Tuesday, August 30, 2016

5 Library Resources to Help You Stop Smoking

Let's Talk About Smoking

It's no coincidence that smoking is referred to often as a "habit" rather than an "addiction." It is both, no doubt about that, but the habit part is the biggest roadblock to stopping. 

Think of any other activity you do multiple times a day and have done for years. Listening to music, for instance. Now think of stopping all music. No more singing along in the car, no more dancing in the shower or out with friends, and no more quick songs at work to break up the day. Music still exists, other people enjoy it around you (especially that weird lady who sings in the supermarket), but you have to stop the same way you started: because you decided to.

That's what stopping smoking is like. While there are over-the-counter and prescription medications to help you with nicotine cravings (talk to your doctor before using them), few smokers who stop think about all the little triggers they have that drive them back to the habit. Old places, activities, rituals, and other parts of your day have to be changed or avoided. It's a distraction from those triggers and developing new habits that the library can help you with.

The following are five library resources you can use to distract you when you have a craving:

Research (Know your enemy)

No amount of information in the world is going to change your mind to stop smoking until you make the decision yourself. Once you have, though, why not arm yourself with knowledge? Go in-depth with library books and databases such as Medline. If anything, you can find some gross pictures to hold you off one more hour.

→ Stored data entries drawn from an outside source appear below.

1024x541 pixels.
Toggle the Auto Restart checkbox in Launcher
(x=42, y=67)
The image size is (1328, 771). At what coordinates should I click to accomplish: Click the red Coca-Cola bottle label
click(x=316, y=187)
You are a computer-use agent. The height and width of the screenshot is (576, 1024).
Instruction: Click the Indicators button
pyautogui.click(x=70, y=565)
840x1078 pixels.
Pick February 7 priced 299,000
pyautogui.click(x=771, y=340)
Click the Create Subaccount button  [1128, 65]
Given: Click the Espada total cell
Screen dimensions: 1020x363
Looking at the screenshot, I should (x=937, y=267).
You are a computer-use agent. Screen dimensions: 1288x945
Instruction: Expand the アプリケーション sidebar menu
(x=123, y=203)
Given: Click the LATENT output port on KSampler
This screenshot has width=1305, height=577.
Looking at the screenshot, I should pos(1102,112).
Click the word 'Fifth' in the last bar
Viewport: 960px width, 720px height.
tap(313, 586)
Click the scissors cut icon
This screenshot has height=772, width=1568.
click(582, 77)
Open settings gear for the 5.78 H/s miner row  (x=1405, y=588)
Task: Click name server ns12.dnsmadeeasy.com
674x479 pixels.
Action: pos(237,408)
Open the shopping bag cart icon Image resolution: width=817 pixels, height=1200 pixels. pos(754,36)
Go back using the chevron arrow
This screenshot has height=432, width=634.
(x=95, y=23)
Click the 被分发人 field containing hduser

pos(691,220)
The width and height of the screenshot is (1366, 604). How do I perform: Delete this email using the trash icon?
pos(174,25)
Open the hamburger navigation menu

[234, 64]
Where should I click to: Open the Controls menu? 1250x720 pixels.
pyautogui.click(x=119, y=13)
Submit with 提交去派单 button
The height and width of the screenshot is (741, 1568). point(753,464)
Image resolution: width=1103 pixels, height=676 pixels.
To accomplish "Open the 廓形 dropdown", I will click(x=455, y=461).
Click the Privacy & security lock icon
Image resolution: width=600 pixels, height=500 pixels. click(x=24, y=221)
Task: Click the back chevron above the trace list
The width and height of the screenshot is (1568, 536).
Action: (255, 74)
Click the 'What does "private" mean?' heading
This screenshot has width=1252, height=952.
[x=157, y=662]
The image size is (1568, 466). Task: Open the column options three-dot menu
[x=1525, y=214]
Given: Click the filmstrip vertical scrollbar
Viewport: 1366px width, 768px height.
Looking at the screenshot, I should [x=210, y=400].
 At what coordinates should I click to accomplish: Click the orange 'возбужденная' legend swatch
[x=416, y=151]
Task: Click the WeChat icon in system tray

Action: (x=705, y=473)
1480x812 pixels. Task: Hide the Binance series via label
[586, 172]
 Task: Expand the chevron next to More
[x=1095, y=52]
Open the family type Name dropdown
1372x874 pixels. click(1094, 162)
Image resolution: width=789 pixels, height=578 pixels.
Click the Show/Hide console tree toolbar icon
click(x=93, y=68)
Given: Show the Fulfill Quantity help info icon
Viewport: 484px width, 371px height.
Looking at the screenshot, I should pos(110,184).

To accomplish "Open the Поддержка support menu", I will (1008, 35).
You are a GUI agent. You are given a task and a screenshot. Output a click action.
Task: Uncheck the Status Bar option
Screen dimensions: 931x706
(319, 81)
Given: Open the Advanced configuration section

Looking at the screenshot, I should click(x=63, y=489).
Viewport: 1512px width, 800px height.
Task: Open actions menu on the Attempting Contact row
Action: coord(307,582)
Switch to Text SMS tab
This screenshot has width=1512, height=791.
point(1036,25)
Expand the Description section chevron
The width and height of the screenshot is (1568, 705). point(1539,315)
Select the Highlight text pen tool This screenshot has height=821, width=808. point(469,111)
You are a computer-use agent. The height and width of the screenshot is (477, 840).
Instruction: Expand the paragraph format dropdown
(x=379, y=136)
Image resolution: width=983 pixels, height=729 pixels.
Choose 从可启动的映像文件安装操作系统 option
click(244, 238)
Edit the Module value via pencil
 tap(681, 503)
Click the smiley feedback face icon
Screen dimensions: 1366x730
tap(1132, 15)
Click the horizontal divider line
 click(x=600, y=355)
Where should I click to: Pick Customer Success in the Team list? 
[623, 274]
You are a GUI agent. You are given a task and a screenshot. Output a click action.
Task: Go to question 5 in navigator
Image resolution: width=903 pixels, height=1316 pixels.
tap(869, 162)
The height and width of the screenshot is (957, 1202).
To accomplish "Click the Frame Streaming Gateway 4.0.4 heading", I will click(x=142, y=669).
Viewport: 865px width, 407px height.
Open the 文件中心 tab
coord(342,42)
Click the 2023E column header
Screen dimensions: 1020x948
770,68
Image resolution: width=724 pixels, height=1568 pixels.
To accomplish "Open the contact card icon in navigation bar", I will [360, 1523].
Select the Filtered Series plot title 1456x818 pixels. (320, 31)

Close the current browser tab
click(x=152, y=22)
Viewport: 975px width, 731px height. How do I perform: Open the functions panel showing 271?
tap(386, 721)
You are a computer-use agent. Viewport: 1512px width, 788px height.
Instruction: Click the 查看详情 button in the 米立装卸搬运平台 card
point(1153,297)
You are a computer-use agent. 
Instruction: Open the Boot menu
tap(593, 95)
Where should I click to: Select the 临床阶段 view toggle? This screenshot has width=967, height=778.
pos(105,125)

Exercise (Get up and move)

You might have heard that stopping smoking causes weight gain, and that's true. Smoking is an appetite suppressor and adding to that, you may replace smoking with snacking. Break that habit with exercise. The library's exercise collection contains dozens of books on activities big and small. When you get those cravings to light up, take a walk or do one of many small exercises found in our book collection.

As with any dramatic health change, check with your doctor if you have any issues or preexisting conditions.

Learn (Express yourself)

Speaking of new habits, why not learn a skill? Mango might be the perfect way to distract yourself with a language lesson. Mango also has a smartphone app (iPhone or Android) so you can learn on the go. Think of all the ways you will be able to express yourself now that you have the lung power to do so!

Test (Practice makes perfect)

I know what you are thinking, what does taking a test have to do with not smoking? This is all about distraction and maybe learning something. Learning Express Library has dozens of practice tests to do, from ACT to ASVAB. All the tests are free and they all take some time to complete that you will not be smoking.

Also, it looks more impressive. When your boss asks what you're up to, instead of taking a cigarette break or taking a quiz about which 80's sitcom character you are, you can say you were trying to get a better SAT score (even if you were just clicking "C" on every answer to see what kind of score that gets you).

If you do feel like learning something instead of seeing how fast you can complete the US Citizenship test, there are post-test answer sheets that will explain the correct answer.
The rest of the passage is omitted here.